Rural locality in Zakarpattia Oblast, Ukraine

Chynadiiovo or Chynadiieve (Чинадійово, Чинадієвe; Чинадійово; Szentmiklós; Чинадиев; Činadno) is a rural settlement in Mukachevo Raion, Zakarpattia Oblast, Ukraine. It stands in the Latorica River valley, 10 km from the town of Mukachevo. Its population is

==History==
The settlement took its Hungarian name from the church of St. Nicholas (Szentmiklós). Its history can be traced to the 13th century. King Béla IV presented the area to his son-in-law, Rostislav Mikhailovich, in 1247. It changed hands many times in the 14th century.

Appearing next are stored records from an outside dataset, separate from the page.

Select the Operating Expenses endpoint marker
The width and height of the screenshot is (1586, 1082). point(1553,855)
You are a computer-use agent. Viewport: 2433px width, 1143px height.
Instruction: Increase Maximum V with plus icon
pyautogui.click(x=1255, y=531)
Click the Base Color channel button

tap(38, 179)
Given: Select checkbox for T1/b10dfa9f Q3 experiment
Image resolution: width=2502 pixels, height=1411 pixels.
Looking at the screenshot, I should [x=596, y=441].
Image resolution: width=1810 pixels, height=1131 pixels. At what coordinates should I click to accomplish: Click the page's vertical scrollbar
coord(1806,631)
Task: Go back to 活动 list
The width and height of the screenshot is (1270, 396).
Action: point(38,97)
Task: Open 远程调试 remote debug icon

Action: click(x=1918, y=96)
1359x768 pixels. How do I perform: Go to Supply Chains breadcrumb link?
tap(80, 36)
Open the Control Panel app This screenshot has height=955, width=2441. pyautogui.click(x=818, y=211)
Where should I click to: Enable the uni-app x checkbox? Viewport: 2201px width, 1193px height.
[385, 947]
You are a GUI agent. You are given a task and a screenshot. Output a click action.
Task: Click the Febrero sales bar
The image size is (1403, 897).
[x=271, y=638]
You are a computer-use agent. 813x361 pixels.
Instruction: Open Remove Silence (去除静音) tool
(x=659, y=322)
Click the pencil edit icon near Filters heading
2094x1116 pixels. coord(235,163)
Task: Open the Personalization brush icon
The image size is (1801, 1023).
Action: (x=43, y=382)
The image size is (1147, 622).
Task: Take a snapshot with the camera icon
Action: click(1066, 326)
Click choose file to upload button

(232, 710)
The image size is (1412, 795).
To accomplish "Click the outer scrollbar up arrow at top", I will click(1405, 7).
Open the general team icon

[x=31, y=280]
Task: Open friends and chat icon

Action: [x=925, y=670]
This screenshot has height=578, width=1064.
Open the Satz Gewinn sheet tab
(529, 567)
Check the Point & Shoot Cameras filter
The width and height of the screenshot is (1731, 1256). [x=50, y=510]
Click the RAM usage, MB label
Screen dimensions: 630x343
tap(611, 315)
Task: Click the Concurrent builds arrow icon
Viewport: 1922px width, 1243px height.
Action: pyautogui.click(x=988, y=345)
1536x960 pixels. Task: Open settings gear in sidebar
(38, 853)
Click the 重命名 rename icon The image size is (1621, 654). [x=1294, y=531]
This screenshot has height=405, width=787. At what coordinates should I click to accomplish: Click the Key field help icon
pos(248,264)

Péter Perényi, who owned Szentmiklós in the early 15th century, commenced building a castle. It suffered serious damage at the hands of Jerzy Sebastian Lubomirski's forces in 1657. The surviving edifice is the upshot of Francis I Rákóczi's rebuilding campaign.

After the defeat of Rákóczi's War for Independence Emperor Charles VI gave Mukachevo and Chynadiiovo to Archbishop Lothar Franz von Schönborn. A year later it passed to his nephew, Bishop Friedrich Karl von Schönborn-Buchheim.

The Schönborn era continued in Chynadiiovo well into the 20th century. The Mukachevo-Chynadiiovo estate was one of the largest in Eastern Europe. As of 1731, the estate comprised 200 villages and 4 towns, covering an area of some 2,400 km^{2}.

The town's most striking landmark is the hunting lodge of the Schönborns, the Beregvar Hunting Lodge, originally built of timber, but rebuilt as a large country residence to a fanciful revivalist design in the 1890s.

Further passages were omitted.